The hardest decision is triage: for every piece of information, decide whether it lives *in* the context, gets *retrieved* on demand, or stays *out* entirely. The default instinct is to include everything, fight it. Here is a working rule of thumb.

Bucket	What goes here	Why
In context (stable prefix)	System instructions, role, output format, tool definitions, 2–3 gold-standard examples	Needed on every call and unchanging, perfect for caching
Retrieved per request	The top-k documents, the relevant rows, the specific file the user named, recent turns that matter	Relevance changes per question; pull only what this query needs
Leave out	The full knowledge base, entire chat history, low-relevance "just in case" docs, redundant boilerplate	Costs tokens + attention, dilutes signal, invites context rot

Triage every piece of information into one of three buckets.

Pro tip

When in doubt, leave it out and measure. It is far easier to add a document back after you see quality dip than to notice that one of fifty docs is quietly poisoning every answer.

Structuring a prompt for cache reuse

Caching only works if the prefix is identical byte-for-byte across calls.
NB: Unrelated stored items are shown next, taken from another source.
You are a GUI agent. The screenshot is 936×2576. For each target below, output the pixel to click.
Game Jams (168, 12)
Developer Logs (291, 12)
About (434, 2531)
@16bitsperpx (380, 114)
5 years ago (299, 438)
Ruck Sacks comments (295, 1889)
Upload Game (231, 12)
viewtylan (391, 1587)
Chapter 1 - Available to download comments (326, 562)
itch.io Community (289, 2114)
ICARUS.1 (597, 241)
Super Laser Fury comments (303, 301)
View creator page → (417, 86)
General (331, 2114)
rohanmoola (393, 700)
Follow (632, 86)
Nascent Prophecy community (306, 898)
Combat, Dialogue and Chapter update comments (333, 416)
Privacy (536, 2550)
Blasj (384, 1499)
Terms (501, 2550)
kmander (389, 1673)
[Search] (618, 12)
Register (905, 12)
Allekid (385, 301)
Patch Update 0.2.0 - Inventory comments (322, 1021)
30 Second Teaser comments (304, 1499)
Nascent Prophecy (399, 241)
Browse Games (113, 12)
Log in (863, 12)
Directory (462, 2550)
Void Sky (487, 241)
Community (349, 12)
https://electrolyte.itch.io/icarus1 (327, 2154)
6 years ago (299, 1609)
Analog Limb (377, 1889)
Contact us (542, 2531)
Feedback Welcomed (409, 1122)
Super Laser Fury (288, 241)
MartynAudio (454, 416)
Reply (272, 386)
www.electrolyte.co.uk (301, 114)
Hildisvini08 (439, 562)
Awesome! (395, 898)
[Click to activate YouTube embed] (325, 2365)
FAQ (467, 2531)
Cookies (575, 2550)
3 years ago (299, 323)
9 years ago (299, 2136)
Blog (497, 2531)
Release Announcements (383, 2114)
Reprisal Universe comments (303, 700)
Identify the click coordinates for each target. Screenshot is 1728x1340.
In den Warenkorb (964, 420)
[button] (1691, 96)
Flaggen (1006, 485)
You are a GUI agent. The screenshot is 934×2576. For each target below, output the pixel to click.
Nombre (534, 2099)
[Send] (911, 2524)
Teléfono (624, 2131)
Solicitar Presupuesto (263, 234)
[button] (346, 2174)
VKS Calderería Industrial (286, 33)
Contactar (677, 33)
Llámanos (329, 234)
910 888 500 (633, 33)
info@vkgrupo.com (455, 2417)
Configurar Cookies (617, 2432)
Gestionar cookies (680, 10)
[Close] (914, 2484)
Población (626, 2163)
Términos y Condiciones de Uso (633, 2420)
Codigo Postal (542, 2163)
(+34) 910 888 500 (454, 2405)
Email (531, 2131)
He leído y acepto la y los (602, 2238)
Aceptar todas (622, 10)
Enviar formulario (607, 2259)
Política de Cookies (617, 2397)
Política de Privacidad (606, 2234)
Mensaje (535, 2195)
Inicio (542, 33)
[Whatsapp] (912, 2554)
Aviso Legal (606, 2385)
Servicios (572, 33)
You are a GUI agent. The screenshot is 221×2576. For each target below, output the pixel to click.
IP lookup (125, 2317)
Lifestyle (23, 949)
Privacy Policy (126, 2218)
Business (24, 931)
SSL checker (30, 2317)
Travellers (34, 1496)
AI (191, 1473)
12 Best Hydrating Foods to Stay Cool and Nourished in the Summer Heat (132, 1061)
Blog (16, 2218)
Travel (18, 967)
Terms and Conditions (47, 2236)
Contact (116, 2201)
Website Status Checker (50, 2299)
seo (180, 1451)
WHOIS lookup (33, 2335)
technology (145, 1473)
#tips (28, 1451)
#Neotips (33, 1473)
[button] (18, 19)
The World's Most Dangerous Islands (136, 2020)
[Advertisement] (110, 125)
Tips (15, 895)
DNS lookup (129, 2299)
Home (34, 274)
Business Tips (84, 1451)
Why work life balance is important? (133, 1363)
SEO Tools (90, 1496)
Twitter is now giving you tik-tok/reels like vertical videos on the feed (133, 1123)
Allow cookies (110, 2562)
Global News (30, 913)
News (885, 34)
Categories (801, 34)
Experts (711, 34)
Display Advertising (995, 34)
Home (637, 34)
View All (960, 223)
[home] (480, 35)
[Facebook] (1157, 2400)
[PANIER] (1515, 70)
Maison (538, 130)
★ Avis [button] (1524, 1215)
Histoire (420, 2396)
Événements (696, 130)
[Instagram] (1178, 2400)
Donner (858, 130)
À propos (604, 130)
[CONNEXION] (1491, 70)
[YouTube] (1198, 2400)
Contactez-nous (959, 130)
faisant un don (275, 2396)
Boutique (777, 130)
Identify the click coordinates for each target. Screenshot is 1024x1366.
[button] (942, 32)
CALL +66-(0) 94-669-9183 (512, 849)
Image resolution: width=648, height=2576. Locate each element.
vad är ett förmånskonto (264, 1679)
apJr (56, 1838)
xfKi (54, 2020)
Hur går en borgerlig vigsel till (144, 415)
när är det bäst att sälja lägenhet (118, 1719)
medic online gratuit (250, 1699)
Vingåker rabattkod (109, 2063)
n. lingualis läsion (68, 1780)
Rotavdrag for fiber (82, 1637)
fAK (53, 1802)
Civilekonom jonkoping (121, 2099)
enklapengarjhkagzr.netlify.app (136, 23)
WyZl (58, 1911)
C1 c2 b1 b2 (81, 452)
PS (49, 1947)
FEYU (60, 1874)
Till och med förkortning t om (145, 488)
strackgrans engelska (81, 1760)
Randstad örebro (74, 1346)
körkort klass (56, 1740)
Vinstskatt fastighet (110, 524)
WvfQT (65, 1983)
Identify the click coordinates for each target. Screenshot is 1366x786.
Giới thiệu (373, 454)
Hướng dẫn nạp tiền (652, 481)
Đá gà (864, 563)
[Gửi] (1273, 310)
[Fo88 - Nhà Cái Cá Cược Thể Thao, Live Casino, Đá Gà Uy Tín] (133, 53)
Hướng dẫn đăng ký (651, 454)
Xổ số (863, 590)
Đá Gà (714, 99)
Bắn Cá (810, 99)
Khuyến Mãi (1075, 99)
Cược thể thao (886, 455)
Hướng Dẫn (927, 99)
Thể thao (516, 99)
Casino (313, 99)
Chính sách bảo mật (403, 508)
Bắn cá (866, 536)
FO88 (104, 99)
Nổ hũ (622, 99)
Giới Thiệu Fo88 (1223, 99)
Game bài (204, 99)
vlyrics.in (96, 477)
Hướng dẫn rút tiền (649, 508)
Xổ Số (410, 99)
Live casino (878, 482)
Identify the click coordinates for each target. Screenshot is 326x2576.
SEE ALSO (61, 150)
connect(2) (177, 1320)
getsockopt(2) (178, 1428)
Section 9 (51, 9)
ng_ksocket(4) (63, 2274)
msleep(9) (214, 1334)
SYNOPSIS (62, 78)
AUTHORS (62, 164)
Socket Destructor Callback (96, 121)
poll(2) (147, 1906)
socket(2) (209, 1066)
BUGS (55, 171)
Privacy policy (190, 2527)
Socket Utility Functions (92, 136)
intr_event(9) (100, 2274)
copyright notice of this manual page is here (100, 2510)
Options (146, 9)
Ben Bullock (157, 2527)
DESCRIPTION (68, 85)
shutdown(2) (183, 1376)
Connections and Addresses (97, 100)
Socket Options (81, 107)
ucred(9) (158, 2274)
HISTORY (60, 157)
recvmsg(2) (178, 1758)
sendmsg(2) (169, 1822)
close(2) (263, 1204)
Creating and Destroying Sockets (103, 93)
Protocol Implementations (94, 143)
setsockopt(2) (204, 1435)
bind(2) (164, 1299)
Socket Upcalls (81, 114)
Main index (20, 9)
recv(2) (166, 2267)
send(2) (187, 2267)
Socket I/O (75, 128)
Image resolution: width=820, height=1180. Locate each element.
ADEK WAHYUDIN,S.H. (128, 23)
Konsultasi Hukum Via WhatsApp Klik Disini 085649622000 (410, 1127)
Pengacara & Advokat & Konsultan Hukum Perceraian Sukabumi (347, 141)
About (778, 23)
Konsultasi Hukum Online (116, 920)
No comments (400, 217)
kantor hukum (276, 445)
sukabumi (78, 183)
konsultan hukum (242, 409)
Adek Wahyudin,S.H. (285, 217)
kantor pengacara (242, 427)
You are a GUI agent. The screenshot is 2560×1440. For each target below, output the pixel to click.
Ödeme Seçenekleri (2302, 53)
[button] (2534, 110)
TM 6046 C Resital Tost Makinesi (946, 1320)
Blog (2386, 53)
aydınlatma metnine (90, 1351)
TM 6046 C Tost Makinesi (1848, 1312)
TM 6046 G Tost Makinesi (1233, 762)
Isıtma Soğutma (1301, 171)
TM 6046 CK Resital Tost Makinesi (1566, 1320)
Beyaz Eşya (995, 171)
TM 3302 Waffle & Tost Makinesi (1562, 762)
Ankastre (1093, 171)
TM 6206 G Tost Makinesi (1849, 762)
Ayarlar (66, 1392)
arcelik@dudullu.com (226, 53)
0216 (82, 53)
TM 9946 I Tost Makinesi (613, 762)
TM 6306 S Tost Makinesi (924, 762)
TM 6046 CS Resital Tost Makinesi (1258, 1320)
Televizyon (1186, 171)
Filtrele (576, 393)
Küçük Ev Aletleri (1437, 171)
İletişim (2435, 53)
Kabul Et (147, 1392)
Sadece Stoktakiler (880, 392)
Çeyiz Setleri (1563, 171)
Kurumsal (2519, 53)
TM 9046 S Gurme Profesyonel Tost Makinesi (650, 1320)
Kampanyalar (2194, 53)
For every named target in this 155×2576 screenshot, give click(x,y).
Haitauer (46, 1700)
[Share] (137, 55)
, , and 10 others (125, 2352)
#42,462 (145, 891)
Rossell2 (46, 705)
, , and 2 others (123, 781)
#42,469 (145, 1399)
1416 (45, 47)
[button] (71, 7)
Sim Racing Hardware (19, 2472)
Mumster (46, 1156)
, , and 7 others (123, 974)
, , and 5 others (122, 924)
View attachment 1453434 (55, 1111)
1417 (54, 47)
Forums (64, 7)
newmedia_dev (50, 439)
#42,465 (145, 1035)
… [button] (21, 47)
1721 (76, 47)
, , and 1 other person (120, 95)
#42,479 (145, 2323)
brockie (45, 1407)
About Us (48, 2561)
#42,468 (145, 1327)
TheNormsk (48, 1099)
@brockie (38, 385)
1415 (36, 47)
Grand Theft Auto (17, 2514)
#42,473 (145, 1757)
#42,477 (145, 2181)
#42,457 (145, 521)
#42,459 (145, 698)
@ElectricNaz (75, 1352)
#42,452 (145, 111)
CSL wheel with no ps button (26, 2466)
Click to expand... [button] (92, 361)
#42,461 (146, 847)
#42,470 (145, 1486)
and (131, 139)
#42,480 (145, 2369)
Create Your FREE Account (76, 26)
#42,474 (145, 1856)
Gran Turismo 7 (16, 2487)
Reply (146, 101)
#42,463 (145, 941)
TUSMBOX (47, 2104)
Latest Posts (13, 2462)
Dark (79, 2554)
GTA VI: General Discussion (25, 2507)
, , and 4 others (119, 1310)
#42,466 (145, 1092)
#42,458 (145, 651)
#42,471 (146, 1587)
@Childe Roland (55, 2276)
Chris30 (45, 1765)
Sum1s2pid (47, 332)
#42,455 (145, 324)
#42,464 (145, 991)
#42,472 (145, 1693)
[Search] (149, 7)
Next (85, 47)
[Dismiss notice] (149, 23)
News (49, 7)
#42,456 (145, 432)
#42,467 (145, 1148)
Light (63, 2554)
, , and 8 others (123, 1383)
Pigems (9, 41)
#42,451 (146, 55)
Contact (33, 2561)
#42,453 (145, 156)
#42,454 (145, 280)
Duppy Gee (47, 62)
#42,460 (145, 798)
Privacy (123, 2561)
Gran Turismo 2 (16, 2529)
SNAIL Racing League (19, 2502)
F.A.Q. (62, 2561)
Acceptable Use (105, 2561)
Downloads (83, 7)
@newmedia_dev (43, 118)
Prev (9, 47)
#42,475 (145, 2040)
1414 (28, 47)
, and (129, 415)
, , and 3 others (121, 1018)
Anything that changes early, a timestamp, a per-user greeting, a reordered tool list, busts the cache for everything after it. The pattern below keeps the volatile parts at the tail so the expensive prefix stays cacheable.

prompt.py

python

from anthropic import Anthropic

client = Anthropic()

# STABLE PREFIX, identical on every call, so it can be cached.
SYSTEM = [
    {
        "type": "text",
        "text": (
            "You are a support assistant for Acme Cloud.\n"
            "Answer only from the provided context. If unsure, say so.\n"
            "Format: a one-line answer, then a short why."
        ),
        # Mark the end of the reusable prefix.
        "cache_control": {"type": "ephemeral"},
    },
]

def answer(question: str, docs: list[str]) -> str:
    # RETRIEVED CONTEXT changes per request, append AFTER the stable prefix.
    retrieved = "\n\n".join(f"<doc>{d}</doc>" for d in docs)
    return client.messages.create(
        model="claude-sonnet-4-5",
        max_tokens=512,
        system=SYSTEM,                      # cached prefix
        messages=[
            # Docs first, then the TASK last so attention lands on it.
            {"role": "user", "content": f"{retrieved}\n\nQuestion: {question}"},
        ],
    ).content[0].text

# Second call with the same SYSTEM = cache hit on the prefix.
print(answer("How do I rotate an API key?", retrieved_docs))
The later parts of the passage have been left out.